The world’s leading publication for data science, AI, and ML professionals.

CFA Paper Review: Coupled-hypersphere-based Feature Adaptation for Target-Oriented Anomaly…

A novel anomaly localization approach that produces the features adapted to the target dataset and employs transfer learning

This article is in continuation of the stories Paper Review: Reconstruction by inpainting for visual anomaly detection and GANomaly Paper Review: Semi-Supervised Anomaly Detection via Adversarial Training. In the previous posts, I covered reconstruction-based approaches that identify anomalies in images. Models, such as autoencoder and generative adversarial networks, can be used to detect anomalies in images. How do they work?

They encode and reconstruct only normal images during training. In evaluation, there is the hypothesis that these models shouldn’t reconstruct well anomalous images since they weren’t fed during training and, then, the defect images should have a higher anomaly score than defect-free images. However, this task is challenging with complex datasets and sometimes these types of approaches can produce good reconstruction results for abnormal images, leading to failure on distinguishing between abnormal and normal images.

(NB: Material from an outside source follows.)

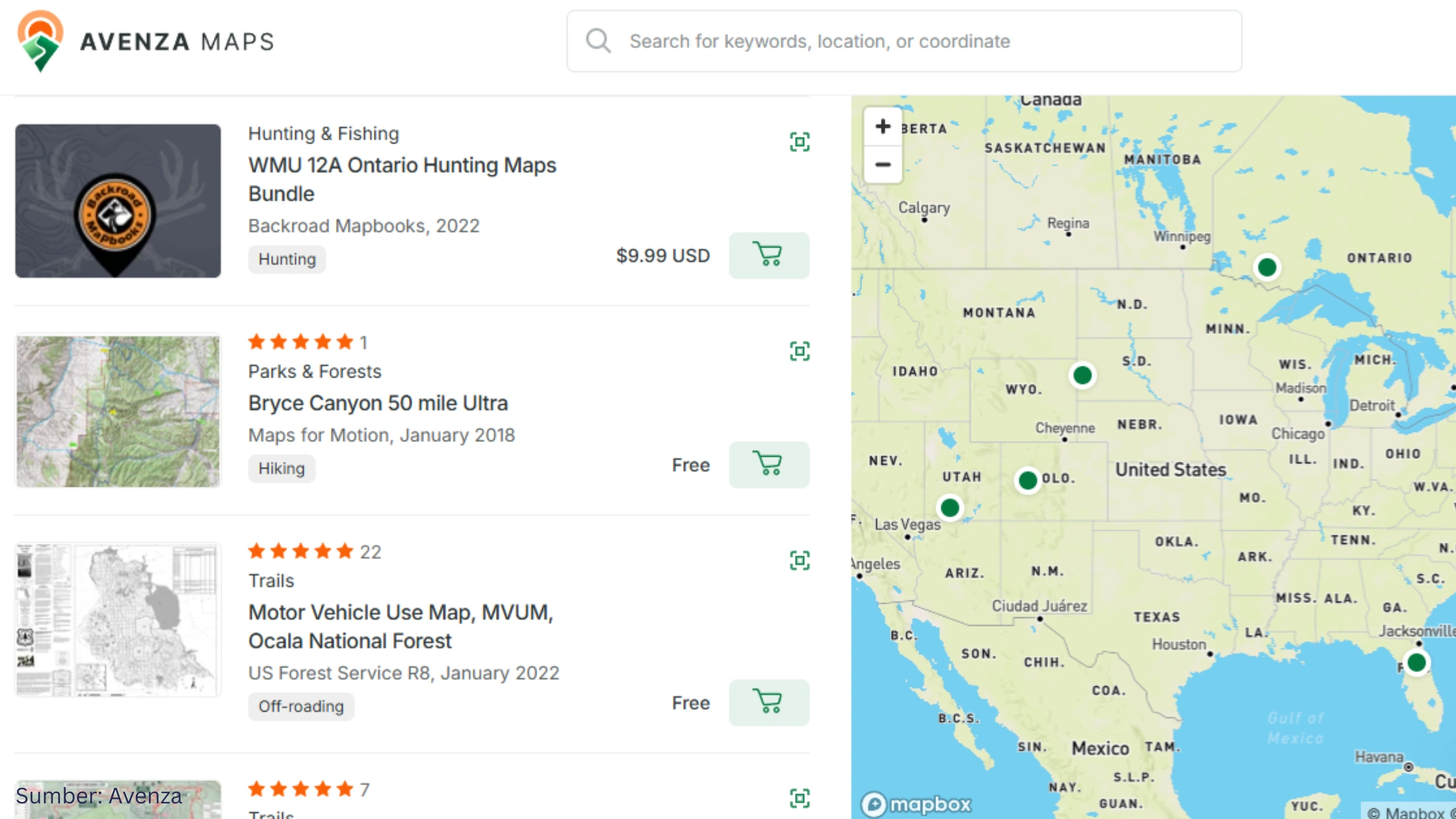The image size is (1456, 819).
Task: Zoom out on the map with the minus icon
Action: coord(883,164)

For this reason, I researched other types of Anomaly Detection methods and I came across a novel approach, called Coupled-hypersphere-based Feature Adaptation (CFA). There are two main ideas behind this approach:

  • It makes use of pre-trained CNN to extract the features of patches
  • It adopts transfer learning to adapt the feature to the target dataset and, consequently, abnormal features can be clearly distinguished from normal features.

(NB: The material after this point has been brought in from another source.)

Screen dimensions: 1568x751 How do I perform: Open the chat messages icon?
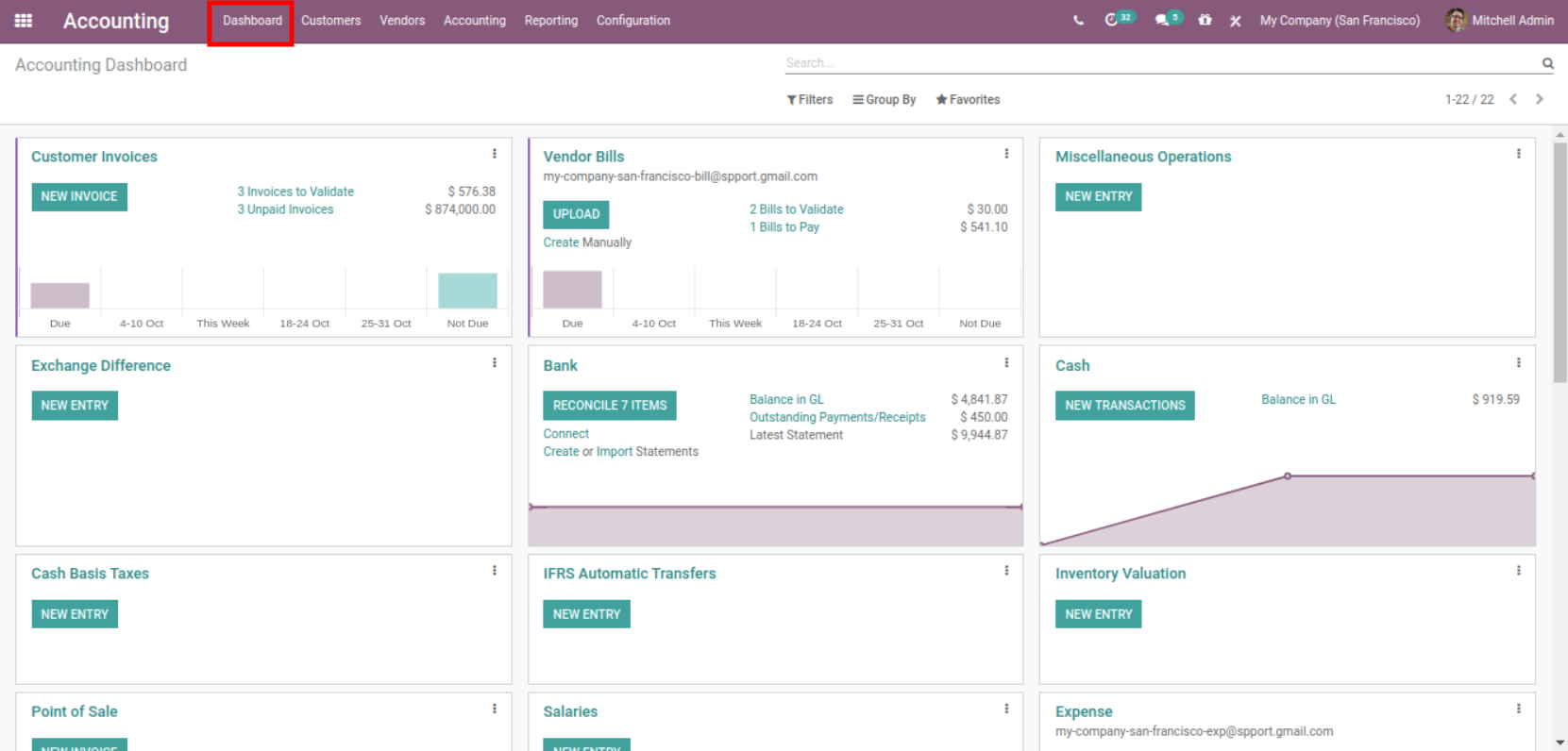(x=1162, y=20)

In this post, I am going to review the paper that introduced this novel anomaly detection model.

Outline

  1. Requirements
  2. Overview of CFA
  3. Experiment Settings
  4. Quantitative Results
  5. Qualitative Results

1. Requirements

When you read a paper, there are always some concepts that are taken for granted and are necessary to understand deeply the work. I recommend you to take a look in this section if you don’t know one of these terms:

  • SPADE
  • Transfer Learning
  • Visual anomaly detection

SPADE

Semantic Pyramid Anomaly Detection (SPADE) is an anomaly detection approach that uses pre-trained CNNs, such as ResNet-18 and Wide ResNet-50, to extract meaningful features [2]. Differently from CFA, this approach exploits a pre-trained CNN on ImageNet without learning the target dataset, which can have a completely different distribution from the dataset that was fed to the pre-trained CNN.

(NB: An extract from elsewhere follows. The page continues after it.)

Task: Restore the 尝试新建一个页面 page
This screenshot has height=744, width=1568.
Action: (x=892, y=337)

SPADE consists of 3 different phases to solve the task of anomaly detection:

  1. The pre-trained CNN extracts features from the target dataset.
  2. The second phase uses KNN to retrieve K nearest normal images from the training set for each test image. The distance is calculated using the Euclidian metric between the extracted features representing normality from the training dataset and the extracted features of the test image.
  3. The third phase finds dense pixel-level correspondence between the target and the normal images. If target image regions don’t present near matches with the normal images, retrieved in the second phase, are labeled as anomalous.

Transfer Learning

Transfer Learning is a deep learning research area focused on applying previously acquired knowledge in one domain to solve a different but related task. For example, you can use a pre-trained CNN, such as ResNet which was previously trained on ImageNet, to classify images into the categories of cats and dogs.

Visual Anomaly Detection

Visual anomaly detection is an important problem in the field of machine learning that combines computer vision and anomaly detection [3]. It can be further grouped into two different categories:

  • image-level anomaly detection only tries to understand if the whole image is anomalous or normal.
  • pixel-level anomaly detection locates the abnormal regions within the image. For this reason, it’s often called anomaly localization.

2. Overview of CFA

Coupled-hypersphere-based Feature adaptation (CFA) is an anomaly localization approach that combines feature extractors with transfer learning. Indeed, it exploits the principles of transfer learning to create more robust and generalizing features that permit to determine of whether the input image of the target dataset is anomalous or not.

Previous works that used only pre-trained CNNs without transfer learning, such as SPADE, Padim, and PatchCore, with large datasets, like ImageNet, achieved very good performances. However, it can be challenging when the target dataset is completely different from ImageNet and the produced features in the middle layers are consequently biased. There are other two main contributions to this approach:

  • A novel loss function is proposed, based on soft-boundary regression, that searches a hypersphere with a minimum radius to cluster normal features. Thus, it allows the patch descriptor to extract discriminative features, and, then, abnormal features can be clearly distinguished from normal ones.
  • The scalable memory bank is compressed independently of the size of the target dataset. It provides three benefits: alleviating the risk of overestimated normality of abnormal features and achieving the efficiency of spatial complexity.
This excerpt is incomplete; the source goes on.